→ WHAT THIS TASK INVOLVES: Because the copy must hold no pictures, return the data below with all of its words intact.

→ AVAILABLE RECORDS:

┄┄┄┄┄┄

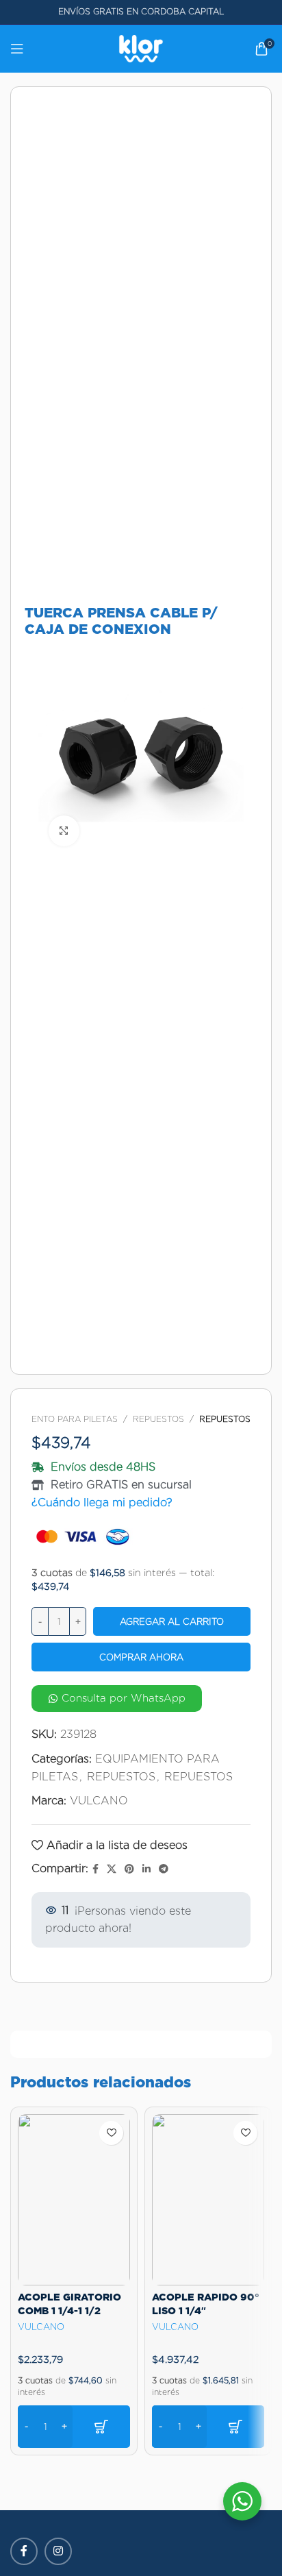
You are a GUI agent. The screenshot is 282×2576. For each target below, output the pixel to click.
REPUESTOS (158, 1419)
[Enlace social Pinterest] (129, 1869)
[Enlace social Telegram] (163, 1869)
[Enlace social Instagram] (58, 2551)
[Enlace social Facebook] (95, 1869)
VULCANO (99, 1800)
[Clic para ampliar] (64, 830)
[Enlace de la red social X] (111, 1869)
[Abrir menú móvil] (17, 48)
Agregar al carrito (172, 1622)
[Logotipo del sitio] (141, 47)
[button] (74, 2426)
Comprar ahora (141, 1657)
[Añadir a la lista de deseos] (111, 2133)
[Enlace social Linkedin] (146, 1869)
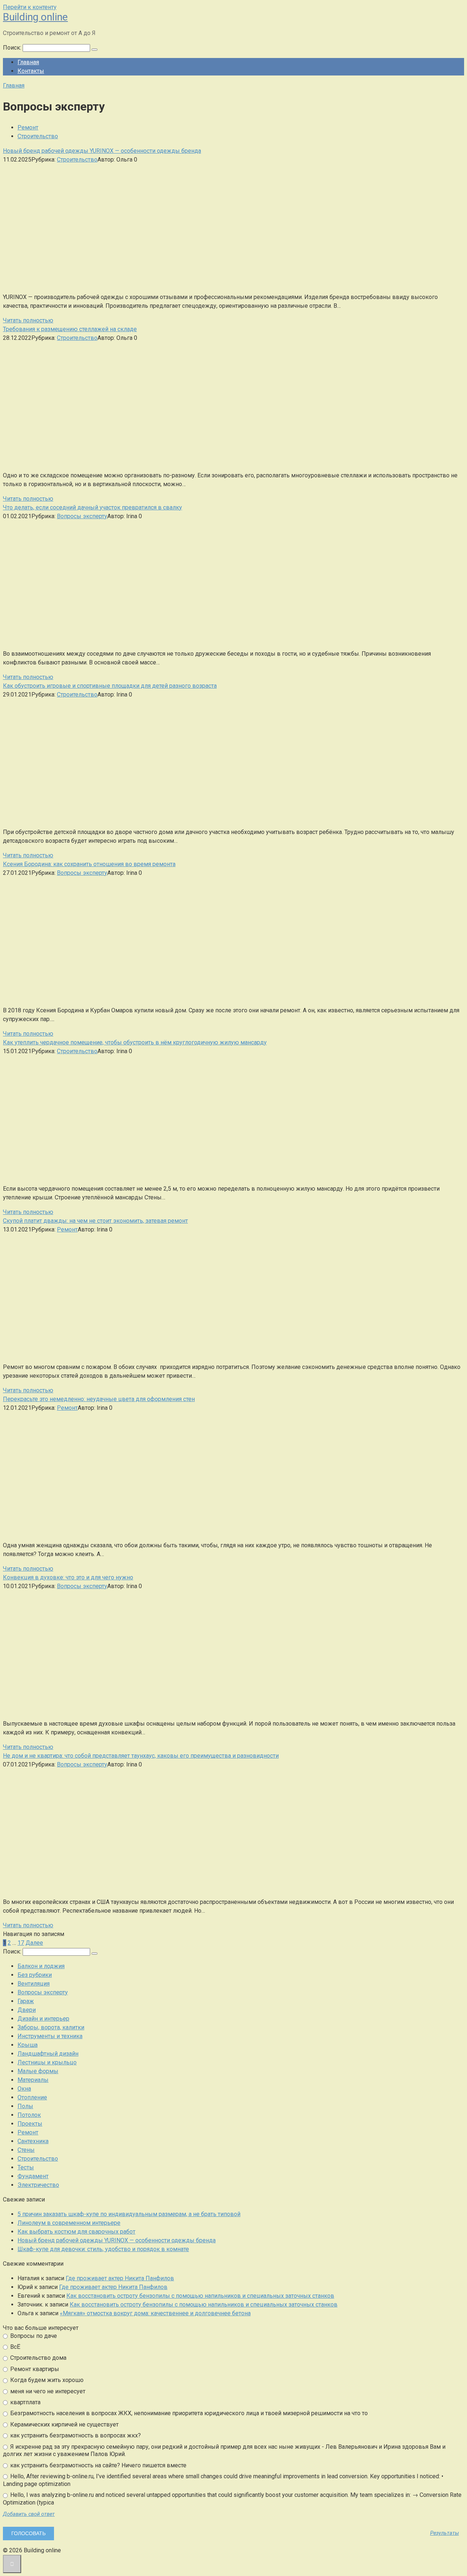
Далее (34, 1942)
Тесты (26, 2167)
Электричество (38, 2184)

┄┄┄┄┄┄

→ PROBLEM SOLUTION:
You are a GUI agent. The screenshot is 282×2576. For each target below, output the pixel to click.
REPUESTOS (158, 1419)
[Enlace social Pinterest] (129, 1869)
[Enlace social Telegram] (163, 1869)
[Enlace social Instagram] (58, 2551)
[Enlace social Facebook] (95, 1869)
VULCANO (99, 1800)
[Clic para ampliar] (64, 830)
[Enlace de la red social X] (111, 1869)
[Abrir menú móvil] (17, 48)
Agregar al carrito (172, 1622)
[Logotipo del sitio] (141, 47)
[button] (74, 2426)
Comprar ahora (141, 1657)
[Añadir a la lista de deseos] (111, 2133)
[Enlace social Linkedin] (146, 1869)
Далее (34, 1942)
Тесты (26, 2167)
Электричество (38, 2184)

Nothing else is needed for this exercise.